I was given the chance to hold a little baby the other day. Someone came into the office with her 6.5-pound granddaughter, allowing the staff to coo and melt with admiration. I had been to the hospital earlier that day, so I didn’t ask to hold her. I wasn’t worried about it, but wanted to be cautious. So I wasn’t disappointed when, after I made a passing comment about how cute the baby was, the grandmother dumped her into my arms.
Not much bigger than a bag of sugar, she slept soundly in my arms. She smelled the way babies smell—not unpleasant but distinctive. My wife is pregnant and should be giving birth in a few weeks, so I considered the experience a chance to brush up on my baby-holding experience. It isn’t that often that one gets to take a tiny precious little thing like that into ones arms.
On this day, we remember a time when Simeon, the old prophet who dwelt in the Jerusalem temple, took the 40-day-old baby Jesus into his arms and declared, “Lord, now lettest thou thy servant depart in peace, according to thy word, for mine eyes have seen thy salvation.” This man took the tiny God-incarnate into his hands and exclaimed to the Temple that God’s salvation had arrived in the form of this defenseless child, who probably weighed about as much as a bag of sugar.
What does it mean to hold God in your arms? How does it feel to stare down at God almighty, asleep against your chest? His mother and father were amazed at what was being said about him. I wonder whether they got a little nervous when the cute but slightly crazy old man started singing these strange things about their infant son. At Christmas time, when I hear the nativity story, I think about God being born in a stable in Bethlehem, but, just as Luke’s narrative trails off, I quickly forget about God being a baby.

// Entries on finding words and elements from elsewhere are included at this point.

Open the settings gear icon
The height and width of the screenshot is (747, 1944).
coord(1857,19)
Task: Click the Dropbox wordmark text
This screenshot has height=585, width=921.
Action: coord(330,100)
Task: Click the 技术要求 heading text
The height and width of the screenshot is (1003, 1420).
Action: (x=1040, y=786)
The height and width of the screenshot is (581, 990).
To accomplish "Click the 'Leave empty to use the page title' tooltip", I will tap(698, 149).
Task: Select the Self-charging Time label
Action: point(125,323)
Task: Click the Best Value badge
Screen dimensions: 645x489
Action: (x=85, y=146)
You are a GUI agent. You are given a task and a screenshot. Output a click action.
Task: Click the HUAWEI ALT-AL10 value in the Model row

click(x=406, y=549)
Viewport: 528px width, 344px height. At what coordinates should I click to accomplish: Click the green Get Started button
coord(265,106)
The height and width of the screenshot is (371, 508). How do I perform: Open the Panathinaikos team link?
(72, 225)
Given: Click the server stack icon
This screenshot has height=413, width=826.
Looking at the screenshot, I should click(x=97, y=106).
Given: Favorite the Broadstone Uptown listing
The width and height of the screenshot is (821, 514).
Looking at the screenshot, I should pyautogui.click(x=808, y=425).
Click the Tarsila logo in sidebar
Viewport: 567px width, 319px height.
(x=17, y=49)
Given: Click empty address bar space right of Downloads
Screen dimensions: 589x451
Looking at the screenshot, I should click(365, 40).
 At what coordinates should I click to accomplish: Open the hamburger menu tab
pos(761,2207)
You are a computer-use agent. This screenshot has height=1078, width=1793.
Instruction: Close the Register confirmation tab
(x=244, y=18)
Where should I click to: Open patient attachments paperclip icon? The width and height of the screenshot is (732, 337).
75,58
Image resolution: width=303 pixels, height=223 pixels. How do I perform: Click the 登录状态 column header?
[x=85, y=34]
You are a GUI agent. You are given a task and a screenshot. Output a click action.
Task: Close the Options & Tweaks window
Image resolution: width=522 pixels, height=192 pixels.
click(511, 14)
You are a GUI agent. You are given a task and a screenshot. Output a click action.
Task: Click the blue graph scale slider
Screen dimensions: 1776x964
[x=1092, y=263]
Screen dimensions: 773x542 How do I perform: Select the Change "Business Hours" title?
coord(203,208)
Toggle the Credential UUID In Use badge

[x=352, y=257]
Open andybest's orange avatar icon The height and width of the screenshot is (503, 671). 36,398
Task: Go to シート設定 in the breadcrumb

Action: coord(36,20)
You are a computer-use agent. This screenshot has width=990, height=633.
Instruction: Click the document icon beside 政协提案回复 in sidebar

That Simeon was able to take God into his arms gets to the heart of our faith. Ironically, it’s easier for us to imagine God as all-powerful, infinite, and beyond all comprehension than it is for us to understand how that same God fits into a tiny little child. But God became as vulnerable and weak as that infant. God allowed himself to be embraced by a gray-haired prophet. It’s an even more tangible expression of the incarnation than the birth itself.
God reaches out to us in an irresistible way. Just try to stay away from a little baby! God embraces us by becoming embracable. He wants us to stare down at his sleeping face and brown, stringy hair. He invites us to smell that familiar baby-smell and sigh ever so gently at the wonder of it all.